Worcestershire has nationally important neutral grassland and traditional meadows which are home to mainly generalist species including Green Hairstreak, Meadow Brown, Ringlet, Gatekeeper, Marbled White and Common Blue.

Limestone grassland has specialists such as the Dingy Skipper, Duke of Burgundy (above), and Dark Green Fritillary, and support several species of Blues – (Chalkhill, Small, Large and Adonis), that require ants as part of their lifecycle.

The acid grasslands of the Malverns are notable for the Grayling, (a rare inland site), and the Small Heath and Small Copper are abundant on the Hills.

The High Brown Fritillary is no longer found on the Malverns, but its habitat has been restored and this rare butterfly could be reintroduced.
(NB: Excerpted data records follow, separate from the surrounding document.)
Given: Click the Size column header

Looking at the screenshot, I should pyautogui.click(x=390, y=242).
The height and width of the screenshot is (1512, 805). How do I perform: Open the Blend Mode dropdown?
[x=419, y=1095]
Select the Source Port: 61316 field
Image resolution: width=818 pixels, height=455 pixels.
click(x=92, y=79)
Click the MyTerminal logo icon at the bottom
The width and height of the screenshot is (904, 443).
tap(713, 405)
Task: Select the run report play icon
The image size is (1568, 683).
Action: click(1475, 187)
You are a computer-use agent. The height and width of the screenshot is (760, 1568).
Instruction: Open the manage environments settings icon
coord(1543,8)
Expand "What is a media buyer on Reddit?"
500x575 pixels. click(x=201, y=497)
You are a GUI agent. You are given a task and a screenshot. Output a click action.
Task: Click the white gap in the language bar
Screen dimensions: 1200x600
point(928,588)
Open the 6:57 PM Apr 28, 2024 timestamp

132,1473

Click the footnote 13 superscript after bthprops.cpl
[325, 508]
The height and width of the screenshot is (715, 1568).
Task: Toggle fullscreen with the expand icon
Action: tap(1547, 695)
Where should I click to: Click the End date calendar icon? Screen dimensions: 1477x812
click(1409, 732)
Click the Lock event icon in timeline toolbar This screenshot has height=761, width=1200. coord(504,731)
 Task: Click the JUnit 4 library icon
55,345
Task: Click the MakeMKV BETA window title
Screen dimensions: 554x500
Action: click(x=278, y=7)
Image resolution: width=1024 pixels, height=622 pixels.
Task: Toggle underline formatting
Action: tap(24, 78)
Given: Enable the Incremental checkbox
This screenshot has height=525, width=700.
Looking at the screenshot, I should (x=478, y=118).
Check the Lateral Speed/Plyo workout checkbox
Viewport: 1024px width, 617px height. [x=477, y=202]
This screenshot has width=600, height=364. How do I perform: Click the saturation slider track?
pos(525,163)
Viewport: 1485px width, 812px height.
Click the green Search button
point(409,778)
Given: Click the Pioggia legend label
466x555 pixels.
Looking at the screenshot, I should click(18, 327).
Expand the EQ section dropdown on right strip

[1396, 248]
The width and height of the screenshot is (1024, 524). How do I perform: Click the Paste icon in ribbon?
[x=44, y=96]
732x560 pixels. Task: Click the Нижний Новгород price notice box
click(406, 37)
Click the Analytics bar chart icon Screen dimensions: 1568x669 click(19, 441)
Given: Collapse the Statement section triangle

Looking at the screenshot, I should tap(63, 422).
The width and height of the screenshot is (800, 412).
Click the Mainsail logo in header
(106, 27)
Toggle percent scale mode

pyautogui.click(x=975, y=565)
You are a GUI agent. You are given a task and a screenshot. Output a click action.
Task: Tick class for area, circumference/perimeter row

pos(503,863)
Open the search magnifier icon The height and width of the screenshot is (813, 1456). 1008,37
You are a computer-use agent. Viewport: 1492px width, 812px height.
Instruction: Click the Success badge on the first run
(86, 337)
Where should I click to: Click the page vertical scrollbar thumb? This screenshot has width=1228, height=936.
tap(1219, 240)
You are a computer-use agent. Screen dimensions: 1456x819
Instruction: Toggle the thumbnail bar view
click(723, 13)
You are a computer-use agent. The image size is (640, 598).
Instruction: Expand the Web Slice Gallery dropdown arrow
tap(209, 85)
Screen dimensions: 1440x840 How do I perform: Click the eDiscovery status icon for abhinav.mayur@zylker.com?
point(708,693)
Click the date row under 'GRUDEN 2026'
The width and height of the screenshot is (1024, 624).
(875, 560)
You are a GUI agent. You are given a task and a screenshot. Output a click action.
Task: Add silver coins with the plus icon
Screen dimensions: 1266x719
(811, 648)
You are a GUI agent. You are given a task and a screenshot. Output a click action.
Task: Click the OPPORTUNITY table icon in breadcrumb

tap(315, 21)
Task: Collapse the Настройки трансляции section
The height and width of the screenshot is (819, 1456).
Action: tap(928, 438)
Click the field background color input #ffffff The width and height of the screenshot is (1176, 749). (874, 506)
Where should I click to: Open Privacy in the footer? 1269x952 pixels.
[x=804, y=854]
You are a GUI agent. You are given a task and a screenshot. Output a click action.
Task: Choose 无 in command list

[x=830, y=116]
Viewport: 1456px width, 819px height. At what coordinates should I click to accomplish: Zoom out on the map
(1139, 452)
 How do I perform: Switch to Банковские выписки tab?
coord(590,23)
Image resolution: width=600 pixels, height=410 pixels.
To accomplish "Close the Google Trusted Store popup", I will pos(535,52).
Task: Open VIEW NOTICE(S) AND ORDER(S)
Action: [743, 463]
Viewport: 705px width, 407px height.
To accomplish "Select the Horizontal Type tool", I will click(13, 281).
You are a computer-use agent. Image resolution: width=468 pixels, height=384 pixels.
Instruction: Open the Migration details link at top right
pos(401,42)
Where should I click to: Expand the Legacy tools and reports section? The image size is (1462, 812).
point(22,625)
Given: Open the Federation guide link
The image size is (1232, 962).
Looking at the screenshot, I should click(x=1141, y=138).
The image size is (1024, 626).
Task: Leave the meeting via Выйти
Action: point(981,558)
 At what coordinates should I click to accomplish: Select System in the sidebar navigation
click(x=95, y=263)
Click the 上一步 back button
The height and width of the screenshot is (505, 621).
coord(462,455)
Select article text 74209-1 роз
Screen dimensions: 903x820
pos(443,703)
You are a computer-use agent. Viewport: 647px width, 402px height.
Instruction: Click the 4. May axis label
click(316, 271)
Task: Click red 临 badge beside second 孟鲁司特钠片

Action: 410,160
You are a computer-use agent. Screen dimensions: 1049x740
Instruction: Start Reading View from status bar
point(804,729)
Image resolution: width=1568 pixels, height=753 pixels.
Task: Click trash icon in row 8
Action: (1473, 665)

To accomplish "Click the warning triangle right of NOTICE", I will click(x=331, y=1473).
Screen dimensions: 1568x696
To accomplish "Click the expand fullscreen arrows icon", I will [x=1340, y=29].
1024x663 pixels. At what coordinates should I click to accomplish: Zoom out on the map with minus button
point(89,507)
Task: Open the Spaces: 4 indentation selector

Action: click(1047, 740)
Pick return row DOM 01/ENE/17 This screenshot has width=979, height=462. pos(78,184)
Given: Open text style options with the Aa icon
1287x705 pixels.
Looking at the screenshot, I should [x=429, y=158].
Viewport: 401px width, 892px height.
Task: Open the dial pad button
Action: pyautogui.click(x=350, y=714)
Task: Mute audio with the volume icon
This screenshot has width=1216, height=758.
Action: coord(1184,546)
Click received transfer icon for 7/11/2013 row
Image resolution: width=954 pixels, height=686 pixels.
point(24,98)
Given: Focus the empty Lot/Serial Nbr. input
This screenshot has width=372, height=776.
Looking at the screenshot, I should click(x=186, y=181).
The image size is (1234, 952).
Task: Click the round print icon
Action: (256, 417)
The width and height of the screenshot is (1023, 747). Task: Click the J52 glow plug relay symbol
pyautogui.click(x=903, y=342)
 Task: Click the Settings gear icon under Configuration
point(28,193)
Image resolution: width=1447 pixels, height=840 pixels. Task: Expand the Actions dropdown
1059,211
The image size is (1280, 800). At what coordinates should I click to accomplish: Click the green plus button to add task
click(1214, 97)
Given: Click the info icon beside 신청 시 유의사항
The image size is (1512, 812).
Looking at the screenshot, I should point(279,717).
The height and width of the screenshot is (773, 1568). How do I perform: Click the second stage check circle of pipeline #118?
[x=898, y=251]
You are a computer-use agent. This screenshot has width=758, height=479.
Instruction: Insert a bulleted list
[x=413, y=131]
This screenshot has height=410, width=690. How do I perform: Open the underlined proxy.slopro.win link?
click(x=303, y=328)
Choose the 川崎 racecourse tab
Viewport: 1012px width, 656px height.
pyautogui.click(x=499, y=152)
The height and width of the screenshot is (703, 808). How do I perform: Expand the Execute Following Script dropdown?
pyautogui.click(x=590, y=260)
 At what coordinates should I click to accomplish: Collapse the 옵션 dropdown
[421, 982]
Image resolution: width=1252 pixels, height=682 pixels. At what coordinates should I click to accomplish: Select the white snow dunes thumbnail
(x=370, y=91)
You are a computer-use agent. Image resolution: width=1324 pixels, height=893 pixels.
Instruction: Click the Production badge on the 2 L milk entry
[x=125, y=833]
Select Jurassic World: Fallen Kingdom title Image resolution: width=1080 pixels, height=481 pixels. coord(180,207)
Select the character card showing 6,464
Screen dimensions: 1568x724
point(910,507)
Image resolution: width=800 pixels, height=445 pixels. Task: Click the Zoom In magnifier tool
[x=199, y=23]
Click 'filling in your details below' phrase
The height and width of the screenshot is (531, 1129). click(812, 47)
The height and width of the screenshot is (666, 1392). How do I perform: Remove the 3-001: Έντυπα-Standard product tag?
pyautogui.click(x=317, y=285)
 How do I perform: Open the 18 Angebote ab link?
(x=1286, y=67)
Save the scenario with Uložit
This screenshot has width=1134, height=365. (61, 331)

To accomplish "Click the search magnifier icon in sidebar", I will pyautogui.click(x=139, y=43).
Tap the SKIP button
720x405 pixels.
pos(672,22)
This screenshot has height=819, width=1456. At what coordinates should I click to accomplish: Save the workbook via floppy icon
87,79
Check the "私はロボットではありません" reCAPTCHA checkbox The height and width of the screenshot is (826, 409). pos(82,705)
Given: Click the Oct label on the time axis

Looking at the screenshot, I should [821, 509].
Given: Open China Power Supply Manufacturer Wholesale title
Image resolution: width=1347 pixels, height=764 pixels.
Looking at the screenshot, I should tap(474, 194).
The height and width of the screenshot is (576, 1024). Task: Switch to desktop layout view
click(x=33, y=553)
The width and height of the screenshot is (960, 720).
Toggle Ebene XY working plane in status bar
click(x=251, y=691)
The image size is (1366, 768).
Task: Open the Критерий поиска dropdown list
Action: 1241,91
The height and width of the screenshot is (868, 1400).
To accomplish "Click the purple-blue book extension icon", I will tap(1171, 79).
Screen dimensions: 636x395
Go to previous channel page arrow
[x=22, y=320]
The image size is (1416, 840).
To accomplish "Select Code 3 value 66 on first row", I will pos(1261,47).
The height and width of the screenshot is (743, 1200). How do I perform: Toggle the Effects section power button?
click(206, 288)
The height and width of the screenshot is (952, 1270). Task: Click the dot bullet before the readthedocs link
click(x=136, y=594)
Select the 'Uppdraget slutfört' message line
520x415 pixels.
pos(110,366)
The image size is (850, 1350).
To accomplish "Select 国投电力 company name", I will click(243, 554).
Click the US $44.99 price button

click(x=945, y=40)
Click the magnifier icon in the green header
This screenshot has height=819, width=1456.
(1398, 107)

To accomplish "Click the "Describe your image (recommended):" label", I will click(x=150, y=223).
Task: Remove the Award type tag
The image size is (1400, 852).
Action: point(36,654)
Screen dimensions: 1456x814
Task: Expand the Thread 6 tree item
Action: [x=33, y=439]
This hot summer has been good for butterfly numbers and there is evidence of butterflies adapting to climate change – the Marbled White’s range has moved north in recent years. However, food plants may not spread north at the same rate, which emphasises the need for careful monitoring of species.

The next meeting of the Malvern Group is Thursday, October 4, 7.30 pm in the Lyttleton Rooms, Church Street, Malvern. Gary Farmer will talk about ‘Grasshoppers and Bush Crickets of Worcestershire’.